Excerpts from a dataset
────────────────

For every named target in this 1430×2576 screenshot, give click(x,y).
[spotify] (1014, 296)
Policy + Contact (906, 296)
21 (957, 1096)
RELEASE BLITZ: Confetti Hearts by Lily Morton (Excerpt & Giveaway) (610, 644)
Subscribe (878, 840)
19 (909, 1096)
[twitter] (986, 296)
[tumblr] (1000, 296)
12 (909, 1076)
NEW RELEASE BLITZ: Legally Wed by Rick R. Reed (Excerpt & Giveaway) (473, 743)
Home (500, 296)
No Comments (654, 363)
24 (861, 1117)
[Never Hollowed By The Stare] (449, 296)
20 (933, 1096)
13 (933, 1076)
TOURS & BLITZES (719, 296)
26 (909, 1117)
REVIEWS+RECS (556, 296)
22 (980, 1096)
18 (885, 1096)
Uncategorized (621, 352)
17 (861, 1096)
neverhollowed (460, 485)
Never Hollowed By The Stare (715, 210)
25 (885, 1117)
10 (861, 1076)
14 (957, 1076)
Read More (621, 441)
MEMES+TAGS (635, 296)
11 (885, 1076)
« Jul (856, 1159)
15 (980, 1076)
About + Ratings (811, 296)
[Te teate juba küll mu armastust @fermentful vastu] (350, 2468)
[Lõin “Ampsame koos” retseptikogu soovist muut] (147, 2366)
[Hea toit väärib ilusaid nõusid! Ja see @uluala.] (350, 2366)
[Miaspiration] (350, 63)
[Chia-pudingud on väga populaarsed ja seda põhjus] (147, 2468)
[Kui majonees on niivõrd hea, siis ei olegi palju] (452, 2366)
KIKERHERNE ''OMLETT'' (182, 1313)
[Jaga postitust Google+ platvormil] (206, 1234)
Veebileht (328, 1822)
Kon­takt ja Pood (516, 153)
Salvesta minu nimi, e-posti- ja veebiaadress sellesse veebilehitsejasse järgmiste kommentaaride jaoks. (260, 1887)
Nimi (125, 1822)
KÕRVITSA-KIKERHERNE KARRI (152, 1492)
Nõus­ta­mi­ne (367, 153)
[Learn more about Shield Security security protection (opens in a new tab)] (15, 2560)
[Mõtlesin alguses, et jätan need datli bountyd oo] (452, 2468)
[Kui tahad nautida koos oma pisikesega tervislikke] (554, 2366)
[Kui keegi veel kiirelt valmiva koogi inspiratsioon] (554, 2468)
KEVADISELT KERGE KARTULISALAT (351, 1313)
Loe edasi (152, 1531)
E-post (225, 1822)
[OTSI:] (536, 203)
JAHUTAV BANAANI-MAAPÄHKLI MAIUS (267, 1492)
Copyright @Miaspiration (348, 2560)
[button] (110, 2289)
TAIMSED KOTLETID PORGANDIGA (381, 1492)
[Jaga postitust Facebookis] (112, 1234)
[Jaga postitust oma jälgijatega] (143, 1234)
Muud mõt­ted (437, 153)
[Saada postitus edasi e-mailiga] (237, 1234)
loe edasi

────────────────

WHAT THE TASK REQUIRES:
Using the entries above, give again exactly the lines from the line holding "12 (909, 1076)" through the line holding "18 (885, 1096)". Include both end lines and nothing else.

TASK RESPONSE:
12 (909, 1076)
NEW RELEASE BLITZ: Legally Wed by Rick R. Reed (Excerpt & Giveaway) (473, 743)
Home (500, 296)
No Comments (654, 363)
24 (861, 1117)
[Never Hollowed By The Stare] (449, 296)
20 (933, 1096)
13 (933, 1076)
TOURS & BLITZES (719, 296)
26 (909, 1117)
REVIEWS+RECS (556, 296)
22 (980, 1096)
18 (885, 1096)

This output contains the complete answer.